Once arriving at our hostel, we set out to explore the night life of Rangoon. The streets were dark, lit only by the vendors who prepared their specialties by light of lantern. We walked a few blocks until we heard a faint drumming sound, its intensity growing with ever step forward. A furious heartbeat soon grew out of the barren city streets. We followed the auditory trail down 18th street and soon came upon a scene whose home could have easily been in a cinema. In the middle of the street a large crowd was gathered, clapping and yelping in a brew of excitement. They formed a large circle, clearly celebrating something hiding within. I caught a quick glimpse of a large serpent in-between the onlookers. We inched closer and were thrilled to see a team of young boys operating a massive dragon puppet, their emotions transplanted into the movements of the massive beast.
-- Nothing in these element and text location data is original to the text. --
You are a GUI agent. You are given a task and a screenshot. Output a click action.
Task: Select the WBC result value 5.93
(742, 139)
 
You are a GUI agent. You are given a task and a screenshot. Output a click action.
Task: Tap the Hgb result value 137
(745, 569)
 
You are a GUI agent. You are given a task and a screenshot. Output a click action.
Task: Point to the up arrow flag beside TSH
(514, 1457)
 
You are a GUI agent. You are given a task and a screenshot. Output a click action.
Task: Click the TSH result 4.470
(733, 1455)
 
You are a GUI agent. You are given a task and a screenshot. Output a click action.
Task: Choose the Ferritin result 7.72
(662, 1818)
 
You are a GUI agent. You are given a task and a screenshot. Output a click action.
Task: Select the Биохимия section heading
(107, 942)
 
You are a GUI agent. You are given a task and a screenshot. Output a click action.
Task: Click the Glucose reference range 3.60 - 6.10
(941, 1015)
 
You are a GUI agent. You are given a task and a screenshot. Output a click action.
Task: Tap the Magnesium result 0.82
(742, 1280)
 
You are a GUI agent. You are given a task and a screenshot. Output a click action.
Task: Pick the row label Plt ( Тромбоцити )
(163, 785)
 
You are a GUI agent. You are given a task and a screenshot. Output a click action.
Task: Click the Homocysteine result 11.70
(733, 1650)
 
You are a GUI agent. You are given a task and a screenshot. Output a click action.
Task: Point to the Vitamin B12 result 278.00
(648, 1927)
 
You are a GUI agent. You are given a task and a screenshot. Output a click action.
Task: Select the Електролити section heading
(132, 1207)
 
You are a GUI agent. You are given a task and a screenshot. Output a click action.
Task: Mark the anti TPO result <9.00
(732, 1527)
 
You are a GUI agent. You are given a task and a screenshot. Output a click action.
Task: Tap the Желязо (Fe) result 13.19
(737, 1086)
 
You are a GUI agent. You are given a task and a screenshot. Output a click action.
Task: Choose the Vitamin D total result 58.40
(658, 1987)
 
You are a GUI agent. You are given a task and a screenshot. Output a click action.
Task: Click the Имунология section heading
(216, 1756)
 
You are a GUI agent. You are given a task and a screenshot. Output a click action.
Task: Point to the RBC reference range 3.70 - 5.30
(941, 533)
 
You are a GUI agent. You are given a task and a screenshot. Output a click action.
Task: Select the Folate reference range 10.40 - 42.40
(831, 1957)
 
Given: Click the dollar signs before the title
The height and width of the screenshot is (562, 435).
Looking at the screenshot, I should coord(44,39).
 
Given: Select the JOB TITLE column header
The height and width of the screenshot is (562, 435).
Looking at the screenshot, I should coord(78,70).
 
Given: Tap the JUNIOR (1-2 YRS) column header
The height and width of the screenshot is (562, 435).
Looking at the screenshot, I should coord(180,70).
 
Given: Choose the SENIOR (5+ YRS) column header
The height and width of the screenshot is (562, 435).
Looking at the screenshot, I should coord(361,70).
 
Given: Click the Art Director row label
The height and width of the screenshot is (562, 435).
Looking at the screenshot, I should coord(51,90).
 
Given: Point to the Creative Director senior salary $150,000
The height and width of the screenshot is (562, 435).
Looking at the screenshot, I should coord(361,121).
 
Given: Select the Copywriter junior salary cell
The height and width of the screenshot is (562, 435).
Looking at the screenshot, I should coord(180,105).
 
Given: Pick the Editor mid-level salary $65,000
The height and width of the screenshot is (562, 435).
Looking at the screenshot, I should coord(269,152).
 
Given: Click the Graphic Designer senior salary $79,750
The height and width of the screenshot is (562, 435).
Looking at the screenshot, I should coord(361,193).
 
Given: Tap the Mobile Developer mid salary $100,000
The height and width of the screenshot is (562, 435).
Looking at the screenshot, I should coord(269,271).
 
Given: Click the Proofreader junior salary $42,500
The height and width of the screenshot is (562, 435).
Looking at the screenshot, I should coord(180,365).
The head was most elaborate, LED lights arranged in a perfect array to bring the mythical reptile to life. A boy holding a pole with an illuminated red ball lead the troop, the dragon giving chase in a game of cat-and-mouse. Every degree on a compass was explored by the team, their practice and dedication to the art clearly showing. The entire spectacle was controlled by a band of three: a drummer, a cymbal player, and another on a traditional instrument that made a sound similar to a hand strumming an old-fashioned wash-board. There was one massive drum, nearly 3 feet in diameter. It was on this leather surface the young drummer-boy pounded with all of his adolescent might, the deep sound radiating outward for blocks. The dance was perfectly timed with the beats of the drum, the mood rising and falling at the drummer’s command. We stood and watched for nearly an hour, experiencing the emotional rollercoaster displayed in this inconspicuous back-street in the heart of Rangoon, Burma.